▶ **Passage to read**
The order by the High Court allowing for the payment of $6 500 for the pain and suffering of Mildred is the reason for this article.
This should be a cause of so much joy as this judgment is of so much jurisprudential value as it has laid the ground and filled the vacuum that was there previously as there was no precedent in this jurisdiction.
Women ought to celebrate as now there is a framework that can be used in quantifying damages of this nature using the Mildred Mapingure case as the benchmark in the narrative of accessing justice especially with regards to sexual and reproductive cases moreso for rural women who in most instances find themselves stuck with no access to life saving services.
Juxtaposing the implications of the decision with the obligations of the state with regards to the different international human rights instruments that Zimbabwe is a signatory brings about a very interesting perspective which expounds the benefit arising from this jurisprudential judgement.
The Convention on the Elimination of All Forms of Discrimination against Women 1979, ratified by Zimbabwe on 13 May 1991, Articles 4 and 14 of the Maputo Protocol to the African Charter on Human and People’s Rights of Women in Africa 2003 and article 4 of the United Nations Declaration on the Elimination of Violence against Women 1993, which provides that women who are subjected to violence “should be provided with access to the mechanisms of justice and . . . just and effective remedies for the harm that they have suffered” as well as information on “their rights in seeking redress through such mechanisms” lay the backdrop for the claim in this matter.

▶ **Work required**
Copy out the entire commentary on the Mildred Mapingure judgment word for word.

▶ **Information supplied**
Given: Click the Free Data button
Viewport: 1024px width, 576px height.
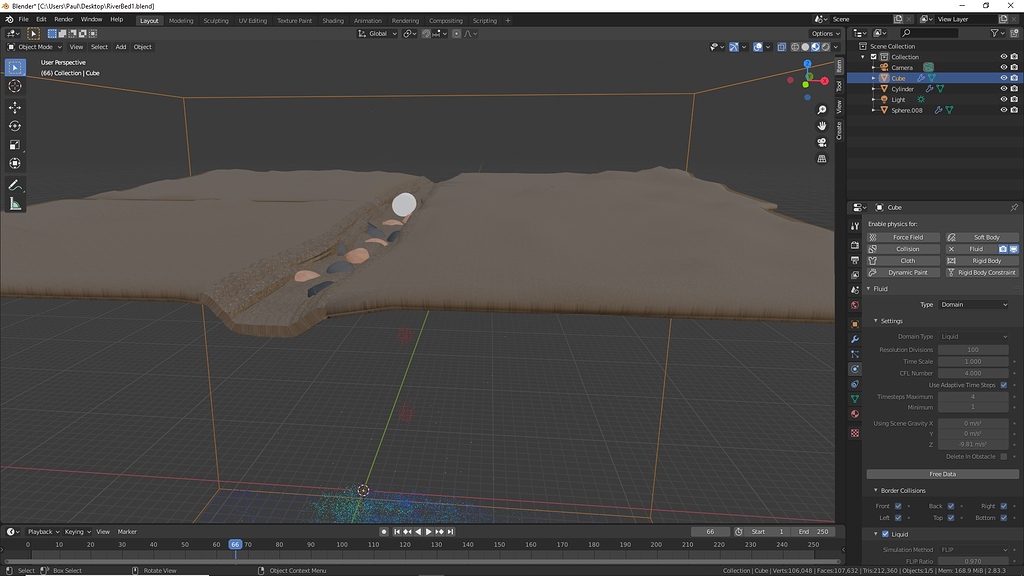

▶ **Response to this task**
The order by the High Court allowing for the payment of $6 500 for the pain and suffering of Mildred is the reason for this article.
This should be a cause of so much joy as this judgment is of so much jurisprudential value as it has laid the ground and filled the vacuum that was there previously as there was no precedent in this jurisdiction.
Women ought to celebrate as now there is a framework that can be used in quantifying damages of this nature using the Mildred Mapingure case as the benchmark in the narrative of accessing justice especially with regards to sexual and reproductive cases moreso for rural women who in most instances find themselves stuck with no access to life saving services.
Juxtaposing the implications of the decision with the obligations of the state with regards to the different international human rights instruments that Zimbabwe is a signatory brings about a very interesting perspective which expounds the benefit arising from this jurisprudential judgement.
The Convention on the Elimination of All Forms of Discrimination against Women 1979, ratified by Zimbabwe on 13 May 1991, Articles 4 and 14 of the Maputo Protocol to the African Charter on Human and People’s Rights of Women in Africa 2003 and article 4 of the United Nations Declaration on the Elimination of Violence against Women 1993, which provides that women who are subjected to violence “should be provided with access to the mechanisms of justice and . . . just and effective remedies for the harm that they have suffered” as well as information on “their rights in seeking redress through such mechanisms” lay the backdrop for the claim in this matter.